▶ What you have to do
Write out, word for word, every line in the data below from the one containing "Task: Click the Resultado panel header" to the one containing "This screenshot has height=273, width=742.", both of them included.

Data section start

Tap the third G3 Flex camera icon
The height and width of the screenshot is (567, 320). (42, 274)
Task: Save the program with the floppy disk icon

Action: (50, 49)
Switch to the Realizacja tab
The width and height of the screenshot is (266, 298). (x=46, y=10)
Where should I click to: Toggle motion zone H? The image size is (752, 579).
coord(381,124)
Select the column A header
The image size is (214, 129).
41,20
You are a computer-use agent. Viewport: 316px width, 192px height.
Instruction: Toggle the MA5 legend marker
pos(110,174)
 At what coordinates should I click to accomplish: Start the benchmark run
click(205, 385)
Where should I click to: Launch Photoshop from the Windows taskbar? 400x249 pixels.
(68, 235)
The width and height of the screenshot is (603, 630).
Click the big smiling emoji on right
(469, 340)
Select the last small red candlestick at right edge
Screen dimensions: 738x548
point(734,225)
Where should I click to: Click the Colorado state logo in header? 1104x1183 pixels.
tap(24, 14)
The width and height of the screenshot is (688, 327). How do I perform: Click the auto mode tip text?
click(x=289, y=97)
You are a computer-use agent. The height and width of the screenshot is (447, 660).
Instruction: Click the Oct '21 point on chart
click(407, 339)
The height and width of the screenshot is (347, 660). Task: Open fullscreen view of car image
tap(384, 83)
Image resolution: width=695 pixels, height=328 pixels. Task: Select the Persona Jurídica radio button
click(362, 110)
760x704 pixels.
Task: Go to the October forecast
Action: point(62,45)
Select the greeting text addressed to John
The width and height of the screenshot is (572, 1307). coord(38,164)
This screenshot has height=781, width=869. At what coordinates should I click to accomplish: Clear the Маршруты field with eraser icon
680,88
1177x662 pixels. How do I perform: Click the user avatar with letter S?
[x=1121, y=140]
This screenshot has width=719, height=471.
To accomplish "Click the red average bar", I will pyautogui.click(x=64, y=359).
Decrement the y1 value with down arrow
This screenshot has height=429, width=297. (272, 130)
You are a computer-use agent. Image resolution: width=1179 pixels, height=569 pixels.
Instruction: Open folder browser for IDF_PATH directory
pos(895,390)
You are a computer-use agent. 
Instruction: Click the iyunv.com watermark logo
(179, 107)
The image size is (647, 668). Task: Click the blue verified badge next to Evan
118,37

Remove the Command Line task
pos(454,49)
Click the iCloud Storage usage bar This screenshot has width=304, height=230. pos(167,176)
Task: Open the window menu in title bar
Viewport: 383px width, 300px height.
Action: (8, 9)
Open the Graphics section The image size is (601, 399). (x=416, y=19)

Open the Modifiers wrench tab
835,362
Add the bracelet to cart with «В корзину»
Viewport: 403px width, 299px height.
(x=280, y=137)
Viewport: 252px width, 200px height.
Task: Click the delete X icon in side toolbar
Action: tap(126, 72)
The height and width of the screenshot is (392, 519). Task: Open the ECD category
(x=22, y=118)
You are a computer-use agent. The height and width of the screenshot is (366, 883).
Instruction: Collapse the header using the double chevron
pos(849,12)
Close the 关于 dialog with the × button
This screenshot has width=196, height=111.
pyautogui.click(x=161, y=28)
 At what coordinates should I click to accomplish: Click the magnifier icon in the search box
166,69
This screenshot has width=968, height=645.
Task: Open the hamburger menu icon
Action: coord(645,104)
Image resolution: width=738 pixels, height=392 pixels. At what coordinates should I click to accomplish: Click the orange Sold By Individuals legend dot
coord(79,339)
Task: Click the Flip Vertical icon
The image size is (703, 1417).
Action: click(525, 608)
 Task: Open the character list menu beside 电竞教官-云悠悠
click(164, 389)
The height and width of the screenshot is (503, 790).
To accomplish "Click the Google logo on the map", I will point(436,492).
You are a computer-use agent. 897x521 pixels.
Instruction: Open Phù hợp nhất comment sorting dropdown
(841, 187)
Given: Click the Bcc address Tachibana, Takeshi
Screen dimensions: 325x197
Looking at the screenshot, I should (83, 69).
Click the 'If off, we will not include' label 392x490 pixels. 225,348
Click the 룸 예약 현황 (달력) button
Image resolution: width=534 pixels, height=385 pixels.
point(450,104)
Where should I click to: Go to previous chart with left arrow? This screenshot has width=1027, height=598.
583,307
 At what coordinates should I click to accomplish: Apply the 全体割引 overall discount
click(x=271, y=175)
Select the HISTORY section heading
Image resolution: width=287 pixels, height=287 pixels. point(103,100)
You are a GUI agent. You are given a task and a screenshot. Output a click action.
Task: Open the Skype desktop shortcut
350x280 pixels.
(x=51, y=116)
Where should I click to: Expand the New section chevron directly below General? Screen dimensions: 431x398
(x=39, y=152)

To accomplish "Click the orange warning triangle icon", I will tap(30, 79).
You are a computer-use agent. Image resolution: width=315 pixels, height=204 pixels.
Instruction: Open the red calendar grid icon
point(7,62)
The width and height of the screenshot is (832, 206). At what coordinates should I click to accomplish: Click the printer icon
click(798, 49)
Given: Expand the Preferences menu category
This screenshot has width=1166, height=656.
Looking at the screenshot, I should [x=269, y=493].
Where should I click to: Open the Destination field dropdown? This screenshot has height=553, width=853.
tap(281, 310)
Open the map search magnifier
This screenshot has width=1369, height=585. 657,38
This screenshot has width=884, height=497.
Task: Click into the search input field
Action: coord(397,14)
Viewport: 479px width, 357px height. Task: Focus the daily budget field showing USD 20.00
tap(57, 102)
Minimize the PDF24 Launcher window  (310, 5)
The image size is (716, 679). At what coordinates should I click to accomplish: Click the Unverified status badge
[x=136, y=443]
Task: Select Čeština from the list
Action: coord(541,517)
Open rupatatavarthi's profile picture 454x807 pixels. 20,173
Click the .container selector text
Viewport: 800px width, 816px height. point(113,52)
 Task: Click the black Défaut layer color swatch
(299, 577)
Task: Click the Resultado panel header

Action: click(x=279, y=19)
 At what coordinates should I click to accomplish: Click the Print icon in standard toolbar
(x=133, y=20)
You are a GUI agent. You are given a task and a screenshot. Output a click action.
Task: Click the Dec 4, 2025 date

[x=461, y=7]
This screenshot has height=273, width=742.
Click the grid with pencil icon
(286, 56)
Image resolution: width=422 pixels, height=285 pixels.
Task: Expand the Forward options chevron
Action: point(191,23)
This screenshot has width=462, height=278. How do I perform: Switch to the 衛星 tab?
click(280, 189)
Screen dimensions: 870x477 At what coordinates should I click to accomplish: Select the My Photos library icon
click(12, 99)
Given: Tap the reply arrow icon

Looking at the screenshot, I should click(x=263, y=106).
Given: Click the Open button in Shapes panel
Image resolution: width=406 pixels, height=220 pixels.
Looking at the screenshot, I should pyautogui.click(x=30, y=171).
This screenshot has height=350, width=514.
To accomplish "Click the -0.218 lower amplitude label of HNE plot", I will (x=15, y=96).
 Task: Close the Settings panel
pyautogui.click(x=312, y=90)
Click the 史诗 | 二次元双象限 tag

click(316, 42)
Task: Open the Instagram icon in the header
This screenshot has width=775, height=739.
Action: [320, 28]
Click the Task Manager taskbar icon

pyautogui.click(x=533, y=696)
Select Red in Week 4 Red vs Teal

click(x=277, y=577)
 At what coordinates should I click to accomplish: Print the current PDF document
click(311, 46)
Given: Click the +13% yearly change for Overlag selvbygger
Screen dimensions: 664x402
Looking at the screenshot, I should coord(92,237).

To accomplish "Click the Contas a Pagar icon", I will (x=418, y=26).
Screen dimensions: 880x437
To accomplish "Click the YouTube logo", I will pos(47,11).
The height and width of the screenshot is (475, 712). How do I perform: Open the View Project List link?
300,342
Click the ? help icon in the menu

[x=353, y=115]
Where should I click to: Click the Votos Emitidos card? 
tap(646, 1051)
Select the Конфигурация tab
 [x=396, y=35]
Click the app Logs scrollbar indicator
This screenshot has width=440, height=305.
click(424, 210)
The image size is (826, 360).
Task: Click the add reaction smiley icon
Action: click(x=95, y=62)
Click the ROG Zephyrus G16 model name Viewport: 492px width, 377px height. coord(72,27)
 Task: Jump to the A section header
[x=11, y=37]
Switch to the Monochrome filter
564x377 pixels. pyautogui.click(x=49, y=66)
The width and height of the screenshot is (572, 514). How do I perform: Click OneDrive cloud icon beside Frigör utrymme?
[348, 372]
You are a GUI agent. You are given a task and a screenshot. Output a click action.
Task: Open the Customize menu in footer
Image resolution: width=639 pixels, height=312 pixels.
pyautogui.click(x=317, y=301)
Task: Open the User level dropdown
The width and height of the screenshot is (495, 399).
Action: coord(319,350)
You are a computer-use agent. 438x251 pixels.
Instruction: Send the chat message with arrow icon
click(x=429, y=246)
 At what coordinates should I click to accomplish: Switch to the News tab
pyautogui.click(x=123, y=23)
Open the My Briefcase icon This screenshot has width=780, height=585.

Data section end

▶ Written answer
Task: Click the Resultado panel header

Action: click(x=279, y=19)
 At what coordinates should I click to accomplish: Click the Print icon in standard toolbar
(x=133, y=20)
You are a GUI agent. You are given a task and a screenshot. Output a click action.
Task: Click the Dec 4, 2025 date

[x=461, y=7]
This screenshot has height=273, width=742.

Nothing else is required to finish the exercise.